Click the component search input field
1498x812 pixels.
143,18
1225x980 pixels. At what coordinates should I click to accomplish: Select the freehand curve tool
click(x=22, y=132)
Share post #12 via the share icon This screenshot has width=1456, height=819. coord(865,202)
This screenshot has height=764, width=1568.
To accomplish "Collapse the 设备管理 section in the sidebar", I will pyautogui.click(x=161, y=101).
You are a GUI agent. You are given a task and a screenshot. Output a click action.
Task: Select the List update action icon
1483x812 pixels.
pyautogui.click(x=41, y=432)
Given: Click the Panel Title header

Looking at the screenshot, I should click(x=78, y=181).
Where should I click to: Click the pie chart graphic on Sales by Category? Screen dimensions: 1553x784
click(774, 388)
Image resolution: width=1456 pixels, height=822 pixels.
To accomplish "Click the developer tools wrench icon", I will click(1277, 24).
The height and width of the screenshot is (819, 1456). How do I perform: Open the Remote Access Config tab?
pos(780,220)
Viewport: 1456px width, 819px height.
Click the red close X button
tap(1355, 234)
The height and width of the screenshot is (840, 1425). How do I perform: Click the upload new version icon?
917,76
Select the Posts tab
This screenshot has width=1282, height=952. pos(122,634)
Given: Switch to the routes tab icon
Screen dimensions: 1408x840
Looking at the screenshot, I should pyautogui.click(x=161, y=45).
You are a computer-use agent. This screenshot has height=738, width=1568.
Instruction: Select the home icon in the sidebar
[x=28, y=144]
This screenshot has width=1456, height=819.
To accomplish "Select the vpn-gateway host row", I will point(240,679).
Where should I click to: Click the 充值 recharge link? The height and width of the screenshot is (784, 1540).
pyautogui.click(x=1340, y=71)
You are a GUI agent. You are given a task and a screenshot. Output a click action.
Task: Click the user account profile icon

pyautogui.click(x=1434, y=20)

◆ **PROBLEM DETAILS**
Where a line of the data above includes the string "will", pull it out.

◆ **ANSWER BOX**
To accomplish "Collapse the 设备管理 section in the sidebar", I will pyautogui.click(x=161, y=101).
To accomplish "Click the developer tools wrench icon", I will click(1277, 24).
To accomplish "Select the vpn-gateway host row", I will point(240,679).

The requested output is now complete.